Motion estimation and compensation is the most complex
part of any video codec, both conceptually and in terms of
computation. The Dirac encoder uses three types of picture. Intra
pictures (I pictures) are coded without reference to other
pictures in the sequence. Level 1 pictures (L1 pictures) and
Level 2 pictures are both
inter pictures, that is they are coded with reference to
other previously coded pictures. The difference between L1 and L2 pictures is that
L1 pictures are forward-predicted only (also known a P-pictures) whereas
L2 pictures are B pictures (predicted from both earlier and later references).
The Dirac software employs a picture buffer
to manage temporal prediction. Each picture is encoded with a header
that specifies the picture number in display order, the picture numbers of
any references and how long the picture must stay in the buffer. The decoder
then decodes each picture as it arrives, searching the buffer for the
appropriate reference pictures and placing the picture in the buffer. The
decoder maintains a counter indicating which picture to 'display' (i.e. push out
through the picture IO to the application calling the decoder functions,
which may be a video player or may be something else). It searches the
buffer for the picture with that picture number and displays it. Finally,
it goes through the buffer eliminating pictures which have expired.

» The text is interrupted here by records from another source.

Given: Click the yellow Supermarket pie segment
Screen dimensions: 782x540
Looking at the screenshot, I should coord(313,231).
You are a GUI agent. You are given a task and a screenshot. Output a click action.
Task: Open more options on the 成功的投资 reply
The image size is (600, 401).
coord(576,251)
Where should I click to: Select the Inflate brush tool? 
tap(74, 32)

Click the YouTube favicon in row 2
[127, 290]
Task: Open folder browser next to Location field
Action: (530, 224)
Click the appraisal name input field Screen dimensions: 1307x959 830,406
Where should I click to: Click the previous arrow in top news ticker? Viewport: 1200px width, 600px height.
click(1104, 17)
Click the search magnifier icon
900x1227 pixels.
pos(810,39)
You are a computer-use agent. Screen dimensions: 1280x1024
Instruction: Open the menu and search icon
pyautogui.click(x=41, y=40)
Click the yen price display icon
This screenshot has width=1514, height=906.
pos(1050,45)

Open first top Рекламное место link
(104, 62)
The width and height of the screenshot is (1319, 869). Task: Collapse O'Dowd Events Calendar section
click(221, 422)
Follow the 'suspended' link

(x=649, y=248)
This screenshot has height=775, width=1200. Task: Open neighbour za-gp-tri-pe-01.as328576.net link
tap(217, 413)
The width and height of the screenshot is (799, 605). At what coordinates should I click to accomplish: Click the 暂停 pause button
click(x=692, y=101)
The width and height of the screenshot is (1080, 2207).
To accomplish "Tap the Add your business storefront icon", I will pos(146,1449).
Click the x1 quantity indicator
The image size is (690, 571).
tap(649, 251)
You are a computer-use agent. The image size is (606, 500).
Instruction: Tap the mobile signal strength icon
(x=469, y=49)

This decoder process allows for quite arbitrary prediction structures
to be employed, not just those of MPEG-like GOPs.
Nevertheless, the encoder
operates with standard GOP modes whereby the number of L1 pictures between
I pictures, and the separation between L1 pictures, can be specified; and various
presets for streaming, SDTV and HDTV imply specific GOP structures.
A prediction structure for picture coding
using a standard GOP structure is shown below:
Figure: Prediction of L1 and L2 pictures when L1 pictures
are P pictures.
The picture buffer structure gives great
flexibility, including the ability for the decoder to decode
dynamically-varying GOP structures. However, it also brings some dangers,
since at least in theory it means that I pictures need not be random
access points - that is points where a decoder may start decoding.
This is because it is perfectly possible for a subsequent
L1 or L2 picture to have as a reference a picture that temporally precedes
a preceding I picture, and indeed forms part of a chain of reference right
back to the start of the sequence. This will need to be constrained by specifying levels
and profiles.
I-picture only coding
Setting the number of L1 pictures to be 0 on the encoder side implies that we don't have
a GOP, and that we're doing I-picture only coding. I-picture only coding is useful for
editing and other applications where fast random access to all pictures is required, but
I-picture only coding is not essential for these applications.
with suitable support.
Skipping pictures and global motion
The picture header also contains other goodies, which are not yet fully supported.
Firstly it contains a flag indicating
whether or not the picture is skipped or not. In this case no picture data is sent at all.
What action the decoder takes in this case has yet to be determined, but it is likely
that in future versions the decoder will return the most recent decoded picture in temporal order.
The second flag the picture header contains indicates the presence of global motion data,
that is a parameterized model of the motion data. Exactly what this means and how the
data should be encoded and how the decoder should behave, have yet to be determined either.
When suitable algorithms have been implemented on the encoder side, both these
tools should have a powerful impact on compression performance, allowing the picture rate
to be scaled down and the motion more heavily compressed, when the encoder is very
pushed for bit rate.
Interlace coding
Dirac supports interlace coding by coding sequences of fields, rather than frames.